Dopo il Covid si nota un proliferare di notizie scientifiche. Si è innescato un meccanismo per cui i ricercatori hanno capito di trovare visibilità per qualsiasi tipo di studio?
«In realtà la divulgazione scientifica, sempre che la medicina sia una scienza, è una buona cosa. Se poi la si fa per avere visibilità, non sarà per uno scopo nobilissimo, ma pazienza».

Spesso questi studi sono provvisori. E vengono dati in pasto all'opinione pubblica che non ha strumenti per capire. Che effetto può avere a livello sociale questo meccanismo?
«La divulgazione scientifica, ripeto, è importante, come ogni forma di divulgazione. Lo studioso, l’universitario per esempio, dovrebbe ricercare, insegnare, divulgare: un bel motto che faccio mio. I media però dovrebbero andarci piano nel diffondere dati provvisori non confermati e nell’annunciare rimedi che non guariranno, per non illudere chi ne avrebbe davvero bisogno». 
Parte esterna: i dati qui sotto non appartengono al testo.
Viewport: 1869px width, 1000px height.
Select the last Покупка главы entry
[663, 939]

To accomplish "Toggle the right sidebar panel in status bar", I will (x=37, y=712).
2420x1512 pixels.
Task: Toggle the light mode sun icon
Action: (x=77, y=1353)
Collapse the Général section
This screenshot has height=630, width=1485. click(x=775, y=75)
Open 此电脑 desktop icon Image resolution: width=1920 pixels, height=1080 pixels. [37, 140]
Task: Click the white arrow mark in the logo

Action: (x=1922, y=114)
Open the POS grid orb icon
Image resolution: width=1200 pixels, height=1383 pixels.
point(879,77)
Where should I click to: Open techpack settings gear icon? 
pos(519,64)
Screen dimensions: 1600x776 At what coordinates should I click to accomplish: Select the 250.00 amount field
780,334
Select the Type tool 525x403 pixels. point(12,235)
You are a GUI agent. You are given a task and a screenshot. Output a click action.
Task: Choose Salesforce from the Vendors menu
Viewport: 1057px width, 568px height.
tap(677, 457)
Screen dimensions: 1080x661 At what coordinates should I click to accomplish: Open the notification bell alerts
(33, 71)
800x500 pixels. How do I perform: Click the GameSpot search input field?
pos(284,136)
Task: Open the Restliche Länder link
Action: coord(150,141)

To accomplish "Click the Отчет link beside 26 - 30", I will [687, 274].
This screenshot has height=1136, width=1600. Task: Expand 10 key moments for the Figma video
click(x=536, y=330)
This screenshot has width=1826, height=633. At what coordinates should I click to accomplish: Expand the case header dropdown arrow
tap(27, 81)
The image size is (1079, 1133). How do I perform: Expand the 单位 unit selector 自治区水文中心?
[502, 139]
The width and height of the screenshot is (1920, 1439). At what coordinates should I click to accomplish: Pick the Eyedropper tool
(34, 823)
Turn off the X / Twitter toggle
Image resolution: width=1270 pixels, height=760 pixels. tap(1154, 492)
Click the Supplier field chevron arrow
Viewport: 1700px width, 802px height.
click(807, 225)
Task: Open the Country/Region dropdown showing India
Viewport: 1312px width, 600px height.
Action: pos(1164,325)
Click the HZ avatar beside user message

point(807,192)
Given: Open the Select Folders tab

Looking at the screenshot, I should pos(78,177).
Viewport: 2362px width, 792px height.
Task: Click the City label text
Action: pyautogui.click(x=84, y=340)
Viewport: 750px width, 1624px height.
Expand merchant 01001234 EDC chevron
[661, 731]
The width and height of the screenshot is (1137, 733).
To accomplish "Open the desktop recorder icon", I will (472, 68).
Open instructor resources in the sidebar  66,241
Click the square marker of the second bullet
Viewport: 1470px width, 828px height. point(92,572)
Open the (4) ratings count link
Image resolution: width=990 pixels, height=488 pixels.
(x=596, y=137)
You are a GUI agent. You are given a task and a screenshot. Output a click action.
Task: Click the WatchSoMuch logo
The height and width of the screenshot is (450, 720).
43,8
Anche sulla guerra in Ucraina, sulla crisi energetica, sull'aumento dei prezzi siamo chiamati a preoccuparci.
«Così si toglie la tranquillità alle persone, in particolare alle più giovani, che dovrebbero invece vivere in uno stato di serenità. Il cielo non è sempre buio e temporalesco: dopo la pioggia c’è il sole, dopo il sabato c’è la domenica, lo diceva anche il poeta Giacomo Leopardi. Lasciateci godere il sereno e la festa, quando ci sono. C’è tutto il tempo per il resto».